Born to Kill (1947) hardly fulfills its lot: it lives long enough for a double homicide, then promptly turns to hang itself. Its ailment is a confused script: characters that are neither here nor there (though, perhaps if they actually went somewhere the movie might be better). As it stands, the characters seem amorphous, with ill-defined motivations and stock personalities from any number of better hardboiled yarns.
The opening ten minutes are the movie’s finest moments. The story begins in a boarding house owned by the elderly, beer-guzzling Mrs. Kraft (Esther Howard), one of those colorful, eccentric personalities that old Hollywood specialized in—and if only there were more characters of this sort in Born to Kill, because most of the rest of the characters are far too serious to be enjoyable. One of the tenants, Laurie Palmer (Isabel Jewell), is two-timing her boyfriend Sam Wilde (Lawrence Tierney), and when he finds out, he murders both her and her other beau. Killing the girlfriend is one of the archetypical noir plots, and Tierney is well suited to this sort of raw violence with his steadfast and unperturbed demeanor. Director Robert Wise films the scene without a hint of melodrama or exaggeration, setting a precedent that is disregarded for the rest of the picture.
Taking the first train out of town, Sam meets Helen Brent (Claire Trevor). Fate (or coincidence) has thrown them together: unbeknownst to Sam, Helen is Laurie’s roommate who discovered the bodies, but for furtive reasons did not inform the police; and Helen is unaware that Sam is the murderer. This hardboiled match-made-in-heaven meets an early death when Sam discovers Helen is already engaged. In retaliation, he marries her sister. Both relationships begin to disintegrate when Mrs. Kraft appears with a private detective and a determination to bring Laurie’s killer to justice.
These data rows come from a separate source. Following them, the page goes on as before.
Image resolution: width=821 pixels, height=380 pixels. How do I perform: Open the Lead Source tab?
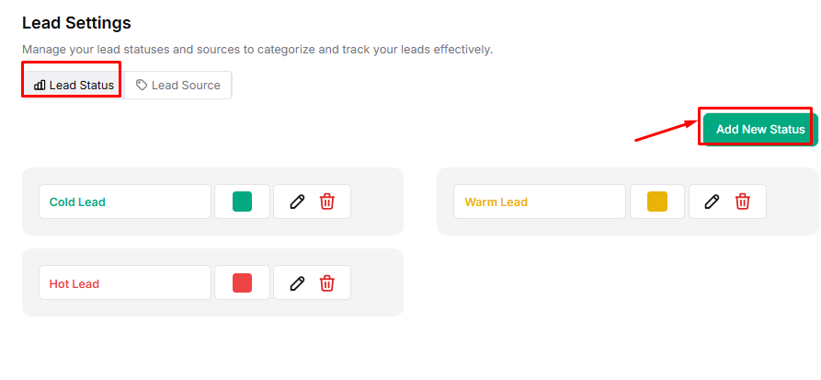(178, 86)
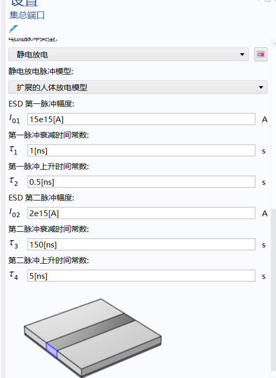Viewport: 276px width, 378px height.
Task: Select the τ3 field with 150[ns]
Action: point(141,244)
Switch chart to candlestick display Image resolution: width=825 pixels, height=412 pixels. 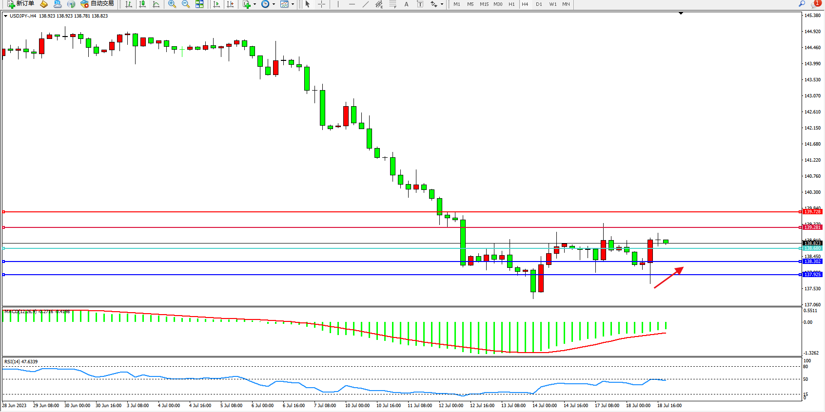[142, 4]
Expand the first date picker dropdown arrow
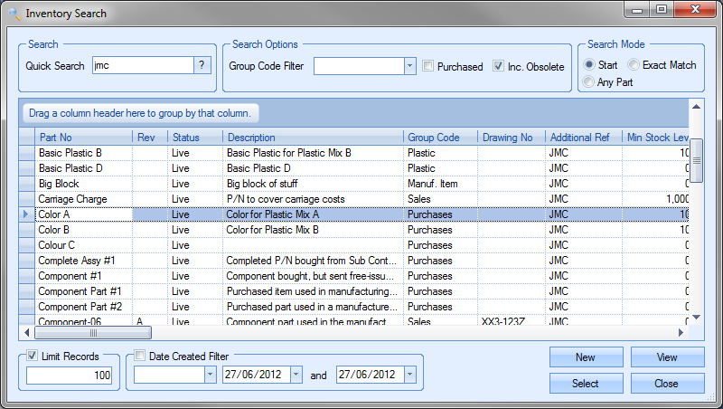The image size is (723, 409). tap(296, 375)
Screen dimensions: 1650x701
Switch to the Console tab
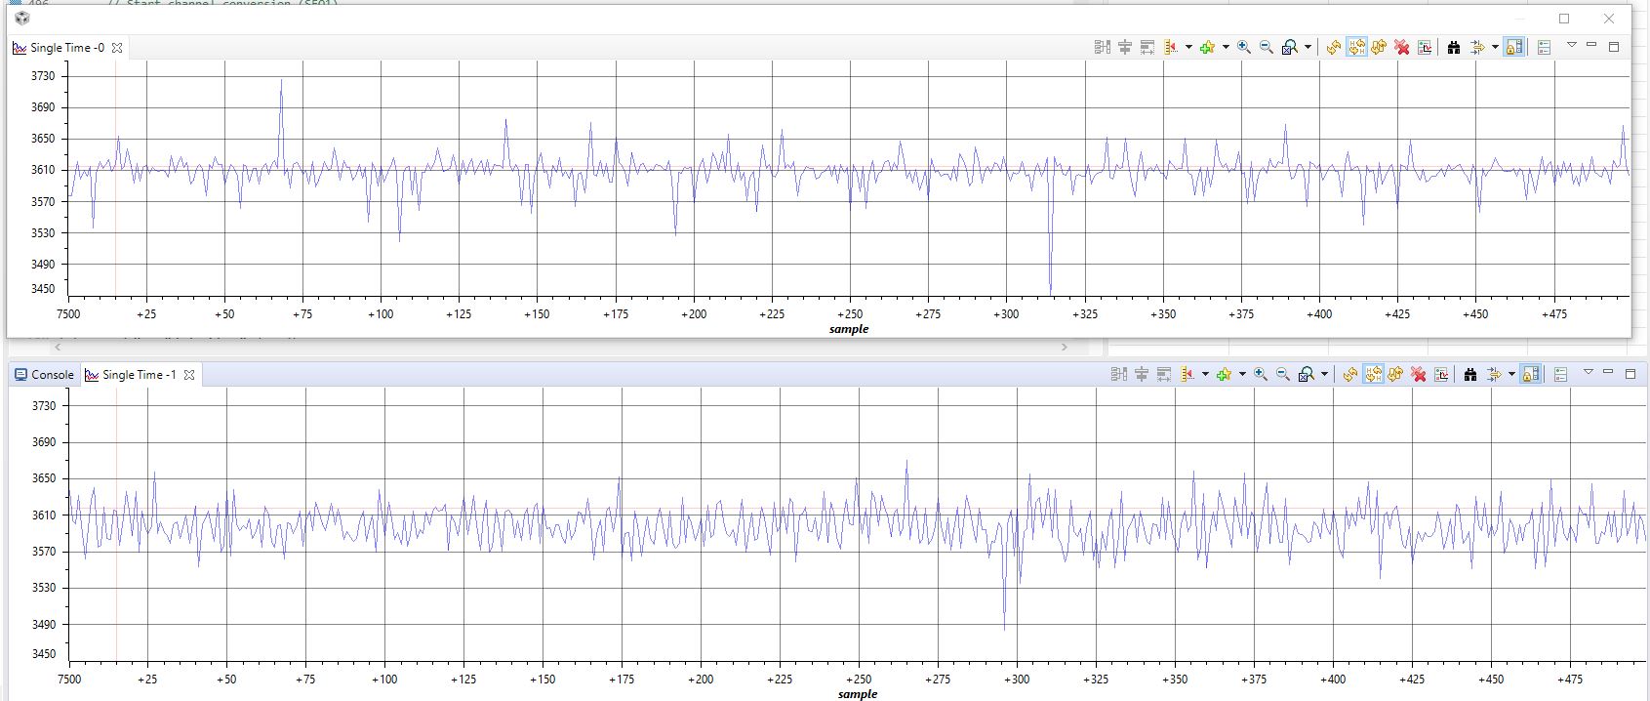click(x=44, y=374)
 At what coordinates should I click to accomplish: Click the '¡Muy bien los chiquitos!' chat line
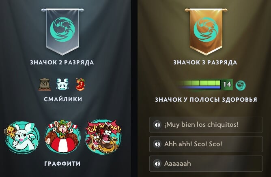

The biggest problem with this story is its lack of focus: the film awkwardly switches gears and is unable to efficiently combine its multitude of conflicts. There is the issue of Sam’s psychosis, which seems to just be the result of a bad temper. Likewise, Helen’s attraction to violence is an unexplained anomaly (it is never sufficiently explained why she doesn’t call the police when she discovers the bodies). Under the surface there is sub-plot about Sam marrying for money, and how Helen is jealous of her sister’s inheritance (of which Helen received none), but like many of the undercurrents in Born to Kill, they are more underdeveloped than subtle.
My biggest disappointment with the picture, however, is with Elisha Cook, who plays Sam’s confidant Marty Waterman. Cook, with his small frame and whimpering voice, is famous for playing the fish-out-of-water in such noir gems as The Maltese Falcon (1941), The Big Sleep (1946) and The Killing (1956)—a softboiled soul in a hardboiled world—but in Born to Kill he’s so much the softy that it is difficult to believe. When Sam confesses to Marty that he murdered Laurie and her boyfriend, Marty’s concern is so congenial it seems to be in jest but, in actuality, he is being earnest.
Versatile director Robert Wise, who early in his career edited Orson Welles’ Citizen Kane (1941) and later went on to direct such classics as The Set-Up (1949) and West Side Story (1961), stoically commands the unsteady script, but seems unable to balance all its deficiencies. The performances are, by and large, professional and convincing (Tierney and Trevor, in particular), and occasionally brilliant (such as Mrs. Kraft, the landlady). Still, Born to Kill lacks the cohesiveness of something like This Gun for Hire (1942), where the script and story is rock steady and can provide a solid foundation for the actors to build upon. Born to Kill, with occasional flashes of excellence, lacks the foundation necessary for consistency.